Lastly, reviewers noted that the two meta-analyses providing evidence on MRD lack data from CAR T-cell therapies. Neil Vasan, a professor of hematology and oncology at Columbia University Medical Center, pointed out that the meta-analyses include trials of small molecules and antibodies, and wondered if the conclusions drawn from them can be extrapolated to CAR T-cell therapies or therapies with mechanisms that have not been tested yet in clinical trials for multiple myeloma. CAR T-cell therapies can cause toxicities over a longer timeline, Vasam noted, adding that "in a nine-month or 12-month assessment for MRD that may or may not be reflected."

In response, Ershler acknowledged that there are gaps in the current data, including on CAR T-cell therapies and in disease settings such as smoldering myeloma and precursor conditions. She speculated that a repeat of the meta-analyses might not be necessary to shed light on those situations and that regulators might be able to extrapolate relevant insights from them. "Other information can help supplement and allow us to, within the regulatory agency, have confidence that [MRD] can be used in these other settings," Ershler said.

During the portion of the meeting for public comments, Vinay Prasad, a hematologist-oncologist and an epidemiology and biostatistics professor at the University of California, San Francisco, dissented with the committee on the utility of MRD as an endpoint for accelerated approval. Rather than addressing the FDA's central question about the adequacy of evidence for MRD as a surrogate endpoint, he argued that because multiple myeloma patients survive an average of 10 years following diagnoses and are typically in their late sixties, there is no unmet need for new therapies and novel agents should not be eligible for accelerated approval at all. "The biggest problem is that unsafe drugs will come to the US market," he said, arguing that approvals of new multiple myeloma drugs should be based on progression-free survival. "This population needs to be shielded from risk precisely because the outcomes are good."
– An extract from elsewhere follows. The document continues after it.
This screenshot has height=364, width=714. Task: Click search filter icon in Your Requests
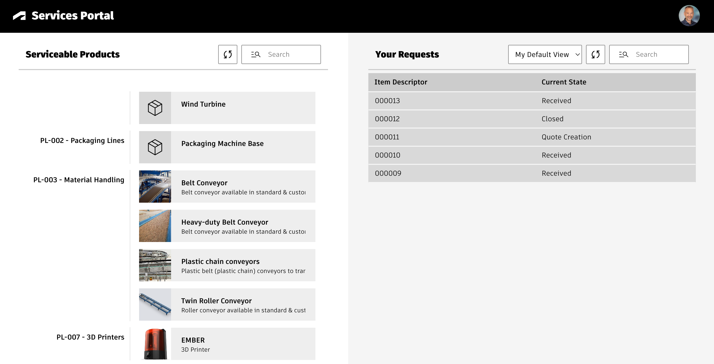coord(623,54)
While acknowledging that within the FDA's accelerated approval framework there is always a risk that a drug approved quickly based on surrogate endpoints can later prove ineffective or unsafe, committee members responded to Prasad's concerns by pointing out that many effective multiple myeloma drugs had already been approved via the accelerated pathway based on overall response rates and that the FDA would continue to consider the totality of evidence, including safety and tolerability, for any approval.

"We know a lot about the risks of action," said Christopher Hourigan, director of the Virginia Tech Fralin Biomedical Research Institute Cancer Research Center, adding that the committee and FDA must also weigh the "risks of inaction" on the MRD endpoint.
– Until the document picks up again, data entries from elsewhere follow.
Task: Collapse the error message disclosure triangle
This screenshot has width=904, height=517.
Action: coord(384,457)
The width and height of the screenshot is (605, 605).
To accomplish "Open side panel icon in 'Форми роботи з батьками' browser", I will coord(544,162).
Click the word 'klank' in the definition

"Imagine the future of drug development where we're using a non-high sensitivity measure of anti-myeloma response. We can't push any trials for new entities forward for drug development because we don’t have the appropriate tools to measure the efficacy of those therapies," he said. "There's harm to inaction."
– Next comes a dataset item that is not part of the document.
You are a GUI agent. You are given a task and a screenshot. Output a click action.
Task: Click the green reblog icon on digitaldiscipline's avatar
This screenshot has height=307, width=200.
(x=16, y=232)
Despite Prasad's comments, during the vote, committee members remained optimistic that the use of MRD as an early endpoint in multiple myeloma drug trials will herald treatments allowing patients to live longer, better, and with fewer relapses, or even cure their disease.

"I want to live 50 or 60 or 70 years," said Michael Riotta, the patient representative on the advisory committee. "If [MRD] can bring a drug to market faster, as an educated patient, I'll take that risk. If there's a drug out there that's on a clinical trial and MRD negativity is its endpoint, and it's going to give me maybe 18 months or 24 months, I'm going to jump at it."